Task item: In this exercise, print only the lines of the records below from the one with "Screen dimensions: 834x1024" through the one with "Remove Skills and", inclusive. Pictures are not part of the copy.

Extracted entries:
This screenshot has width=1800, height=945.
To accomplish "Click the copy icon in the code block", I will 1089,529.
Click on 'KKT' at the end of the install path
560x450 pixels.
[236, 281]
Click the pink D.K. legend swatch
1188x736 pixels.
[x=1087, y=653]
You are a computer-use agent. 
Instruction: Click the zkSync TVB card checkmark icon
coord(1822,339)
* * *
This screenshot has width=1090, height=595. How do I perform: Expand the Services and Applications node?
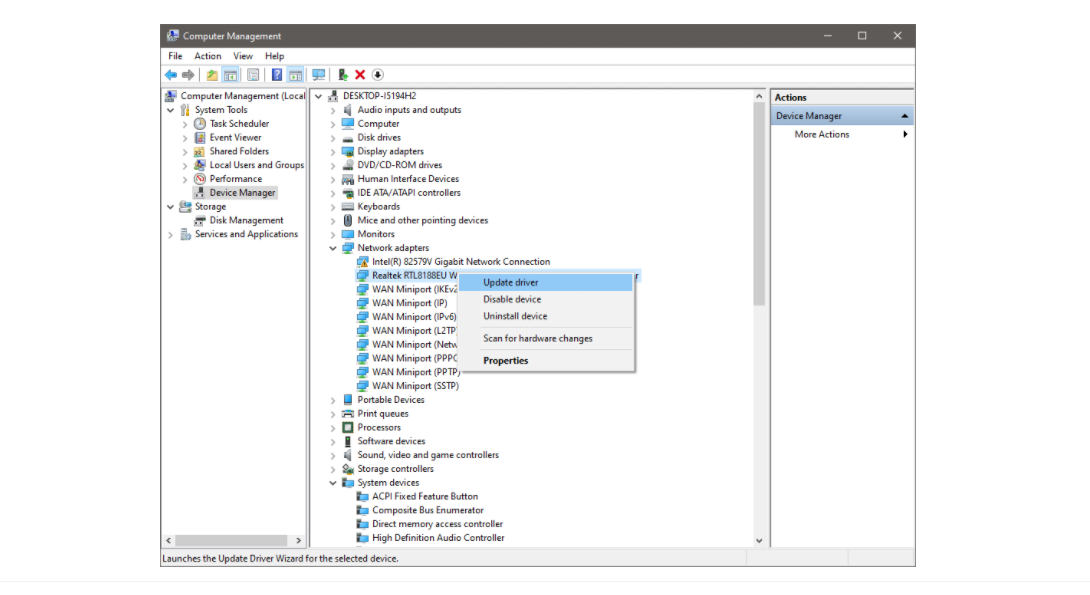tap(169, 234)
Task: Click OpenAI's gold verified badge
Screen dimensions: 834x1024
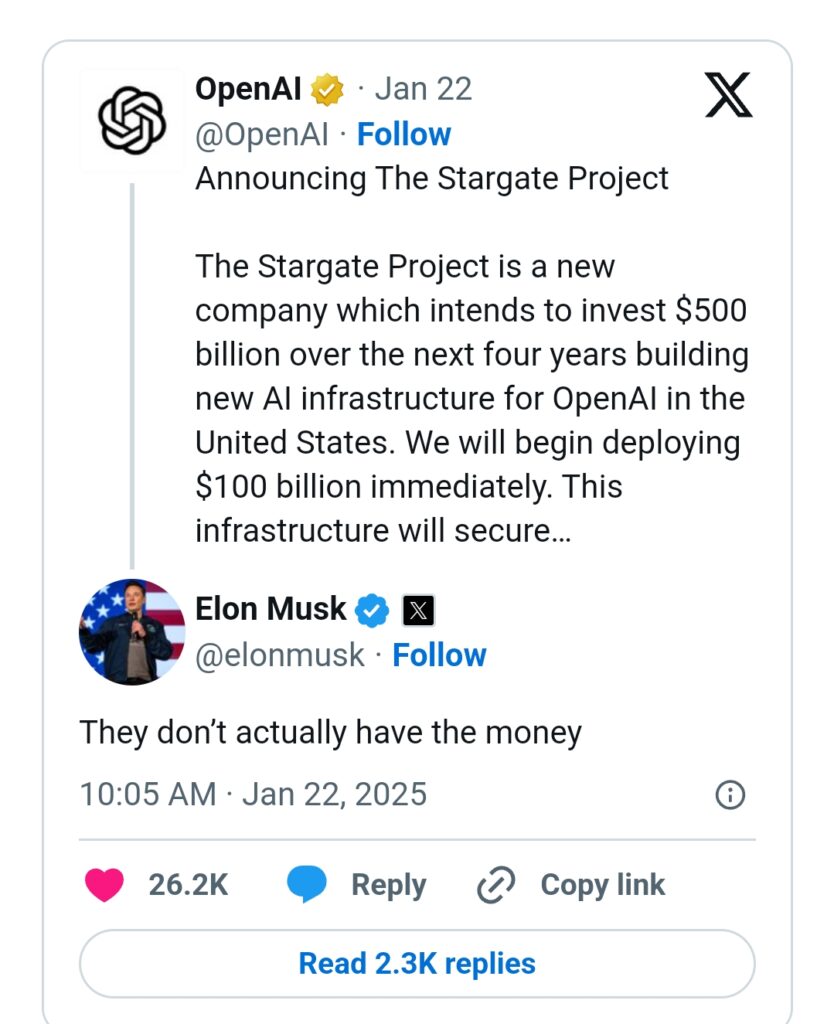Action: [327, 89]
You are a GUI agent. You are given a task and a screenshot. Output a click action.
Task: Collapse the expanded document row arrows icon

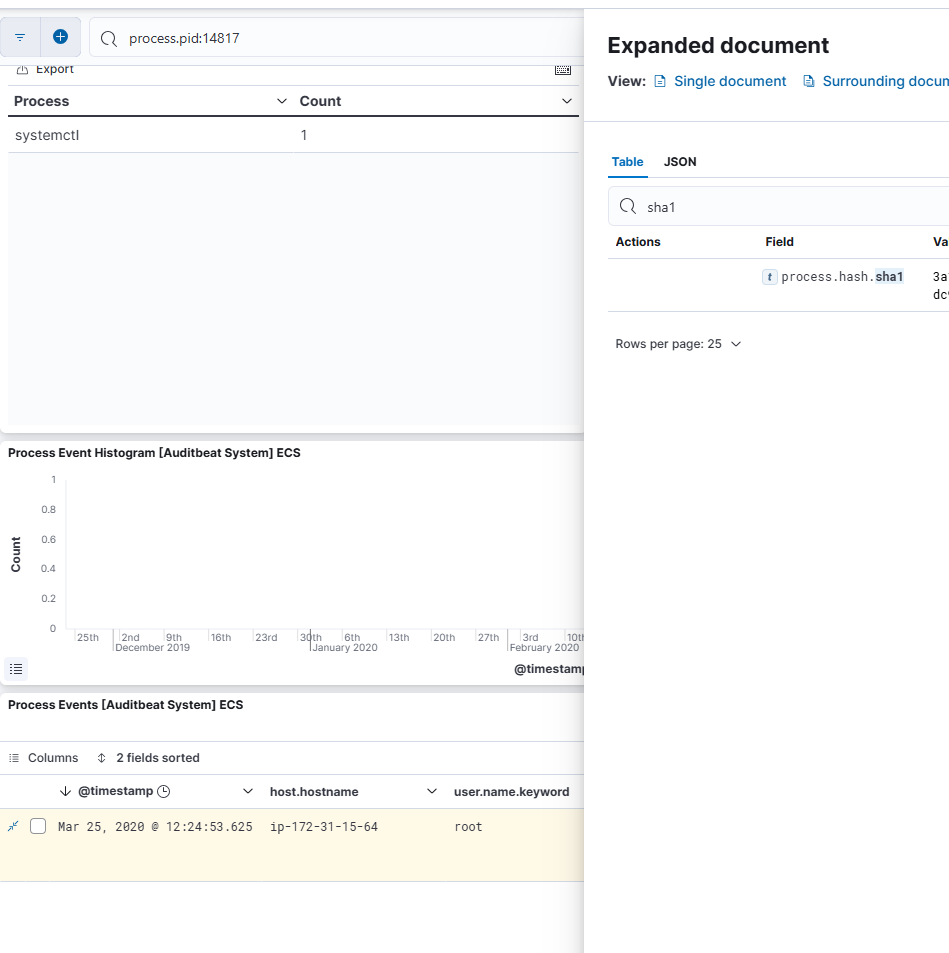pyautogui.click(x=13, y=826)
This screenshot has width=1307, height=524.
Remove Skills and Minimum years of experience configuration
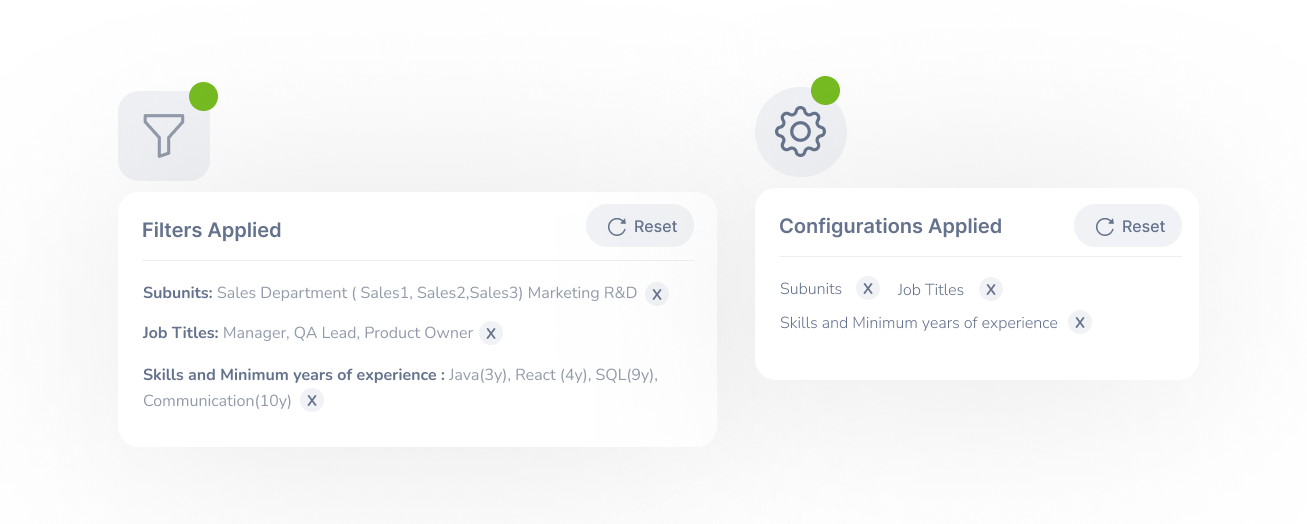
* * *
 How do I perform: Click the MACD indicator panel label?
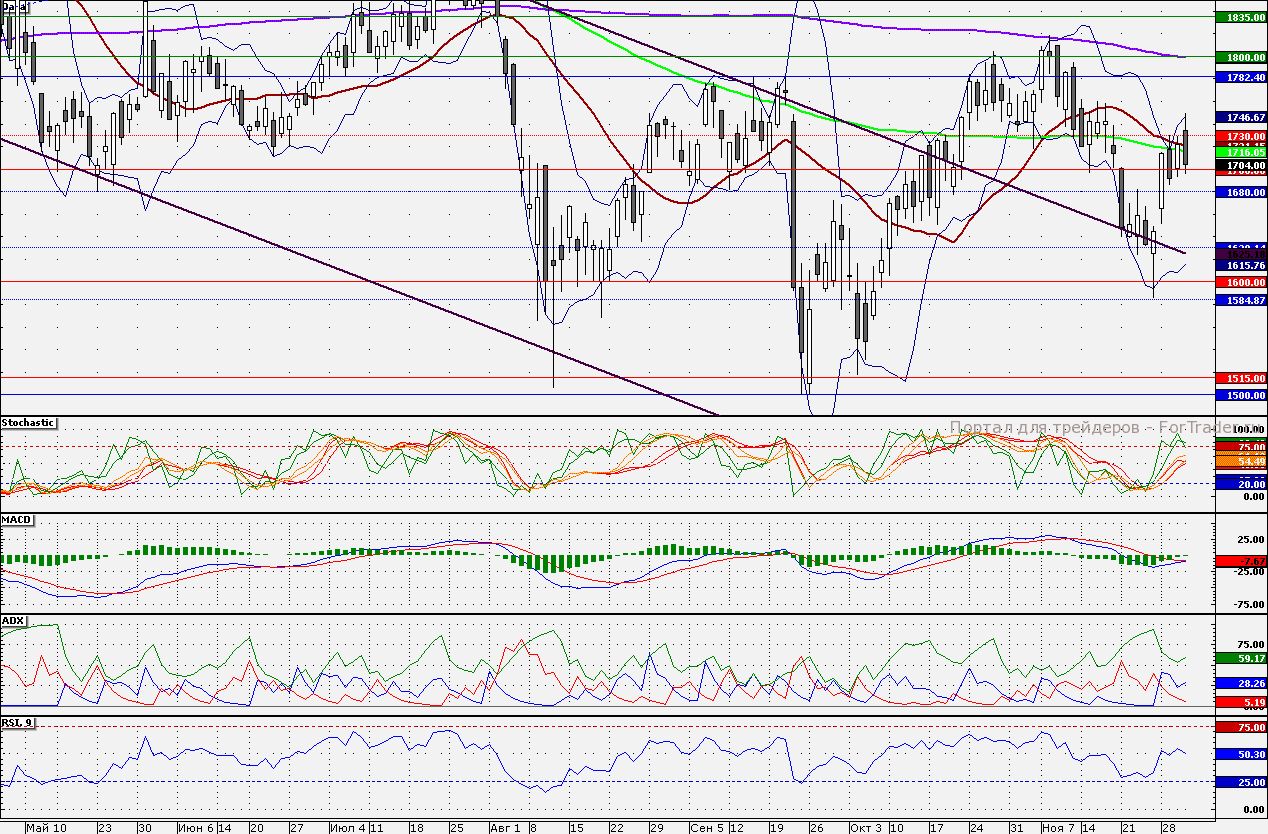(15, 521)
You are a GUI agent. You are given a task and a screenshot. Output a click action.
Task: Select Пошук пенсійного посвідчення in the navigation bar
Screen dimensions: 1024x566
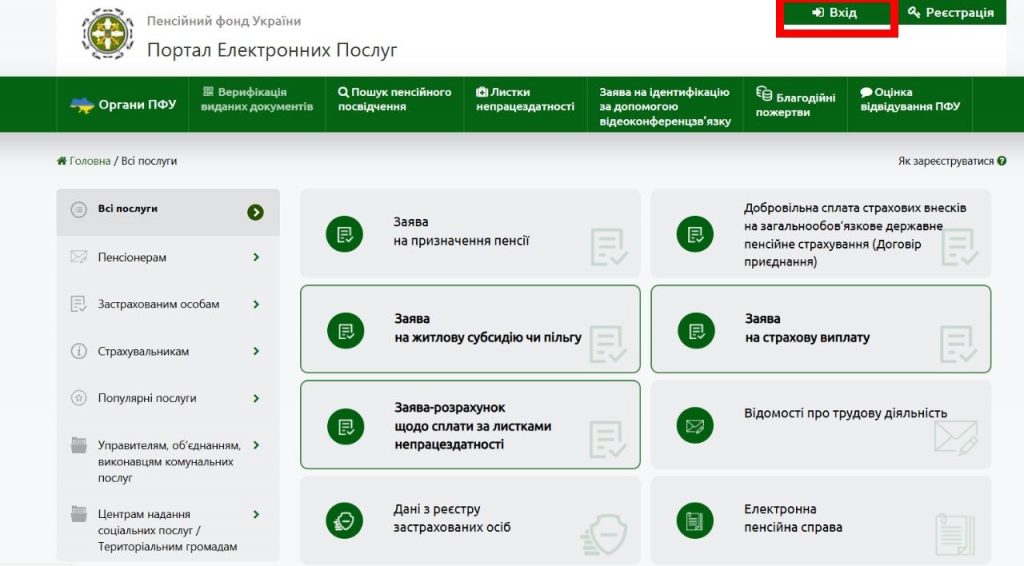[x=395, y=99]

Task result:
Screen dimensions: 834x1024
Action: [327, 89]
You are a GUI agent. You are given a task and a screenshot. Output a click action.
Task: Collapse the expanded document row arrows icon

pyautogui.click(x=13, y=826)
This screenshot has width=1307, height=524.
Remove Skills and Minimum years of experience configuration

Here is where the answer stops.